TEXTO DA PÁGINA:

# # #

Sabemos que o nosso Partido foi criado na clandestinidade, não vos vou contar toda a história; está escrita em muitos livros, vocês podem ler; se os camaradas da Comissão Ideológica trabalharem bem. Mas foi criado na clandestinidade (escondido). No começo era de verdade um Partido, muito pouca gente um Partido pequenino, mas gente com uma só cabeça e fiando profundamente naquela linha que nós traçámos, como alguém que teve na vida a oportunidade de traçar esse caminho. A pouco e pouco cresceu, cresceu, até que se transformou num movimento geral de libertação nacional. Mas movimento não como nome, mas como facto concreto da luta, como conjunto de gente em movimento contra o colonialismo português. 

OBJECTIVO 


Mas nós, repito, somos um Partido. O nosso caso esclarece-se da seguinte maneira: Nós, que lutamos na Guiné e Cabo Verde contra o colonialismo português, somos todos um movimento de libertação nacional, toda a gente é « Partido ». Mas só entra de facto no Partido aquele que de verdade tem uma só ideia, um pensamento, que só quer uma coisa, e tem que ter um dado tipo de comportamento na sua vida privada e na sua vida social. Que ideia, que coisa, que comportamento? 
O nosso Partido é formado só por aquela gente que quer de facto o programa do nosso Partido. 
Nós somos PAIGC, Guiné e Cabo Verde. Não há racismo, não há tribalismo, nós não lutamos só para termos bandeira, hino e ministros —talvez mesmo não tenhamos ministros na nossa terra. 
Não nos vamos sentar no palácio do Governador, não é esse o nosso objectivo, tomar o palácio para pôr Cabral e outros. Nós lutamos para libertar o nosso povo, não só do colonialismo, mas de toda a espécie de exploração.

# # #

DADOS FORNECIDOS:
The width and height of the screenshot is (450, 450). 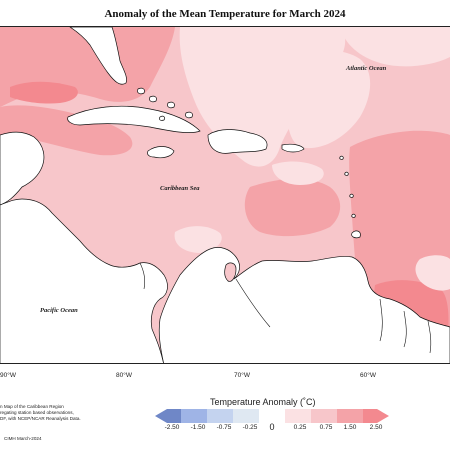 I want to click on legend-tick-7: 1.50, so click(x=350, y=428).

# # #

INSTRUÇÕES DAS TAREFAS:
1. Responda com base no texto da página:
(a) Em que condições foi criado o Partido?
(b) Em que se transformou o Partido à medida que cresceu?
(c) De que quer o Partido libertar o povo, além do colonialismo?
2. Cite o trecho do texto da página desde "O nosso Partido é" até "espécie de exploração.", inclusive.

RESPOSTAS DO EXERCÍCIO:
1.
(a) Na clandestinidade.
(b) Num movimento geral de libertação nacional.
(c) De toda a espécie de exploração.

2.
O nosso Partido é formado só por aquela gente que quer de facto o programa do nosso Partido. 
Nós somos PAIGC, Guiné e Cabo Verde. Não há racismo, não há tribalismo, nós não lutamos só para termos bandeira, hino e ministros —talvez mesmo não tenhamos ministros na nossa terra. 
Não nos vamos sentar no palácio do Governador, não é esse o nosso objectivo, tomar o palácio para pôr Cabral e outros. Nós lutamos para libertar o nosso povo, não só do colonialismo, mas de toda a espécie de exploração.